--- DOCUMENT EXTRACT ---

1st Source Information Specialists
U.S. Rep. Fred Upton (R-Kalamazoo, Michigan), chairman of the Energy and Commerce Subcommittee on Telecommunications and the Internet, expressed concern over the easy access to personal mobile phone records on the Internet during Wednesday's E&C Committee hearing on "Phone Records For Sale: Why Aren't Phone Records Safe From Pretexting?" Illinois became the first state to sue an online records broker when Attorney General Lisa Madigan sued 1st Source Information Specialists, Inc., on 20 January, a spokeswoman for Madigan's office said. The Florida-based company operates several Web sites that sell mobile telephone records, according to a copy of the suit. The attorneys general of Florida and Missouri quickly followed Madigan's lead, filing suit on 24 January and 30 January, respectively, against 1st Source Information Specialists and, in Missouri's case, one other records broker - First Data Solutions, Inc.
Several wireless providers, including T-Mobile, Verizon, and Cingular filed earlier lawsuits against records brokers, with Cingular winning an injunction against First Data Solutions and 1st Source Information Specialists on January 13. U.S. Senator Charles Schumer (D-New York) introduced legislation in February 2006 aimed at curbing the practice. The Consumer Telephone Records Protection Act of 2006 would create felony criminal penalties for stealing and selling the records of mobile phone, landline, and Voice over Internet Protocol (VoIP) subscribers.
Patricia Dunn, former chairwoman of Hewlett Packard, reported that the HP board hired a private investigation company to delve into who was responsible for leaks within the board. Dunn acknowledged that the company used the practice of pretexting to solicit the telephone records of board members and journalists. Chairman Dunn later apologized for this act and offered to step down from the board if it was desired by board members. Unlike Federal law, California law specifically forbids such pretexting. The four felony charges brought on Dunn were dismissed.
In popular culture
In the film Hackers, the protagonist used pretexting when he asked a security guard for the telephone number to a TV station's modem while posing as an important executive.

--- STORED DATA ---

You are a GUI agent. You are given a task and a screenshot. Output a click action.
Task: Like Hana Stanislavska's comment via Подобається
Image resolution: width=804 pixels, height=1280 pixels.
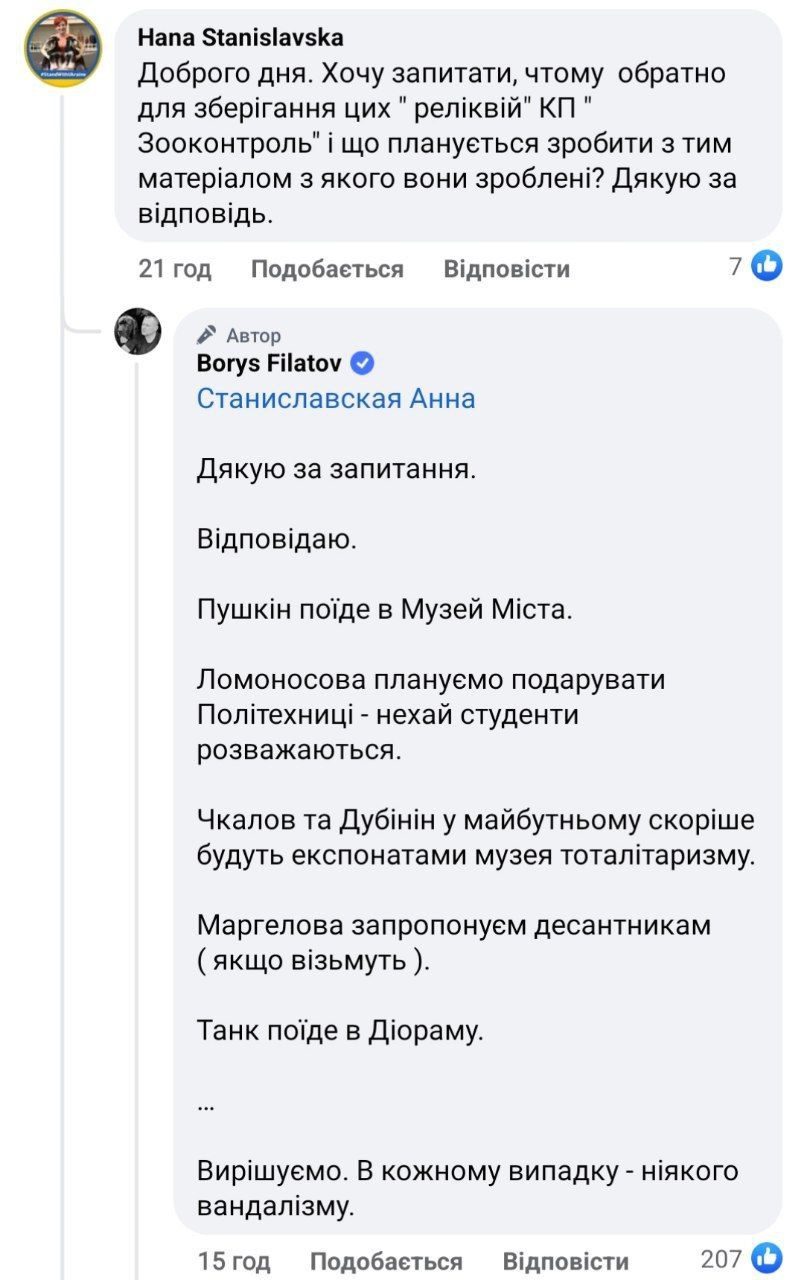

---

## CHECK YOUR UNDERSTANDING
1 > Answer these questions from the phone records text:
(a) On what date did Lisa Madigan sue 1st Source Information Specialists, Inc.?
(b) What would the Consumer Telephone Records Protection Act of 2006 create?
(c) In the film Hackers, whom did the protagonist ask for the telephone number to a TV station's modem?
2 > Please return the passage of the phone records text starting at "Patricia Dunn, former" and ending at "an important executive.", copied exactly.

## RESPONSES PER TASK
1 >
(a) 20 January.
(b) Felony criminal penalties for stealing and selling the records of mobile phone, landline, and Voice over Internet Protocol (VoIP) subscribers.
(c) A security guard.

2 >
Patricia Dunn, former chairwoman of Hewlett Packard, reported that the HP board hired a private investigation company to delve into who was responsible for leaks within the board. Dunn acknowledged that the company used the practice of pretexting to solicit the telephone records of board members and journalists. Chairman Dunn later apologized for this act and offered to step down from the board if it was desired by board members. Unlike Federal law, California law specifically forbids such pretexting. The four felony charges brought on Dunn were dismissed.
In popular culture
In the film Hackers, the protagonist used pretexting when he asked a security guard for the telephone number to a TV station's modem while posing as an important executive.